Our rights to life, liberty, property, and the pursuit of happiness
can only be secured by a state strictly separated from religion

11 August 2008

Airtight

By LOG ME IN

In a totalitarian society, individuals lack any kind of private life. Individuals are only a means to the end of society, everything -- from one's purchases to one's friendships -- is the province of the state.

That same totalitarian impulse is present in American churches today, as illustrated by this news story on a pastor's prophetic sermons:

Last Sunday, pastor Irwin Alton, 62, preached against several specific sins during his sermon. Some people in the audience gasped with recognition. "When he talked about skipping mid-week service to go to the lake, and buying a new boat when you haven't tithed, I felt nailed to my pew," said one man. "It was like the Holy Spirit was speaking right to me."

But it wasn't the Holy Spirit -- it was the man's own blog where he had posted photos of himself and his buddies on his new boat on a Wednesday evening.

Pastor Alton, who cultivates a reputation as a computer illiterate techno-phobe, is actually an avid reader of MySpace pages, blogs and personal websites of the people in his congregation. "I appear, shall we say, un-hip," he says. "Therein lies my advantage."

Though he publicly refers to the Worldwide Web as the "Worldwide Waste" and e-mail as "sin-mail," in his home office is a bank of computer screens with more than 170 bookmarked sites -- personal web pages, blogs, Twitter, MySpace, Facebook, LinkedIn, Digg, Flickr and more. Each week Alton surfs the sites for hours to find evidence of questionable behavior by people in his church. He jots offenses down and incorporates them into his Sunday sermons.

He even checks the blogs of friends of people in his church. That's where he found photos of Emily Dotson, 31, at a local sports bar. During the service last week Alton paused mid-sermon to say, "Some of you have been visiting places you shouldn't be seen in as a Christian, drinking establishments and the like." Emily was taken aback.

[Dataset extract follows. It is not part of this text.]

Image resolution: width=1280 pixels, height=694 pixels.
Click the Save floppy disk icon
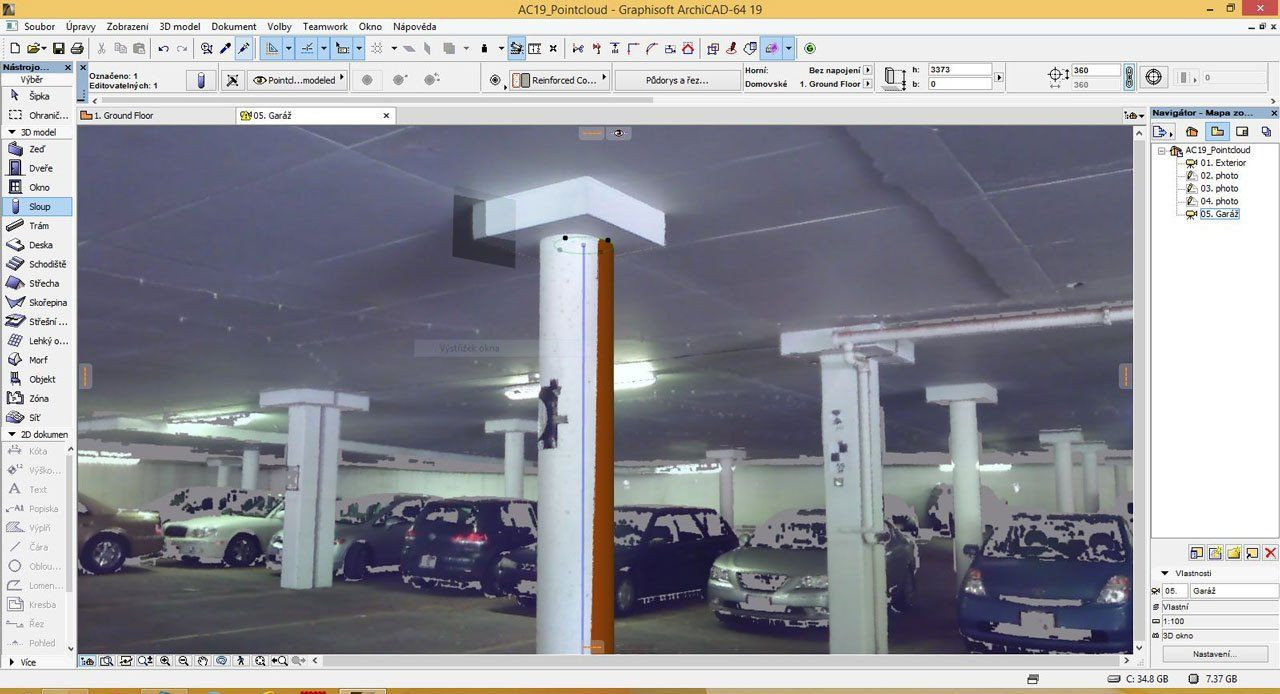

"He was speaking right to me," she says. She came forward and repented for being at the sports bar, even though she'd been celebrating a girlfriend's birthday. "I knew I shouldn't have lingered in that environment," Emily says. "I could have gone in, said hi and left."
[Update: Doh! It's actually a satire, even if a bit too close to real life for many Christians.]

Liriodendron quotes a portion of that article, then writes the following:
As for my own personal experience, I spent one year in a church that was dangerously close to Pastor Alton's. Right after college, I accepted a teaching position in a private Christian school in south Florida in order to take a year off from my education. In my incredible naivete, I assumed that the school would be as free-thinking as my Christian college had been, and I was assured that I would be able to teach evolution. Nevertheless, the school that I taught at was incorporated along with the church. As a condition of our employment, we were required to attend church weekly, "voluntarily" tithe 10% of our pre-tax income to the church, and serve on at least one church charity or ministry project. As someone who accepted the premise of altruism [at the time], I had no problem with these rules.

My students got a good dose of actual education about evolution, but not without some parents discussing this matter with the administration. It became apparent that I was only to teach evolution from the standpoint of exposing its supposed fallacies. My most important lesson was learning what a consistently Christian life was all about. If your life is lived consistently according to religious values rather than your own implicit values, it becomes an agonizing web of deceit and dishonesty -- both with oneself and others. It was the worst, most stressful year of my life. There were several aspects of my personal life that I kept very secret, dreading the day when some church member might find out about it. One day I was confronted by the school/church administration for using the word "crap" in my classroom -- a student had reported that. I can't possibly hope to communicate with others who think Christianity is benign how oppressive a consistently Christian life is. It is something you must experience for yourself.
If Christians choose to live in such personal confinement within the bounds of their own church, that's their right. However, they have no right to use government force to herd the rest of us into a such confinement via controls on obscenity, drinking, drugs, blasphemy, abortion, birth control, homosexuality, dress, and the like.

For those of us who reject Christian morality -- who regard Christian values of faith, sacrifice, suffering, and submission as positively immoral -- such a life would be intolerable. That's precisely why I formed the Coalition for Secular Government: I do not wish to attempt to eke out a meager existence in an airtight Christian world.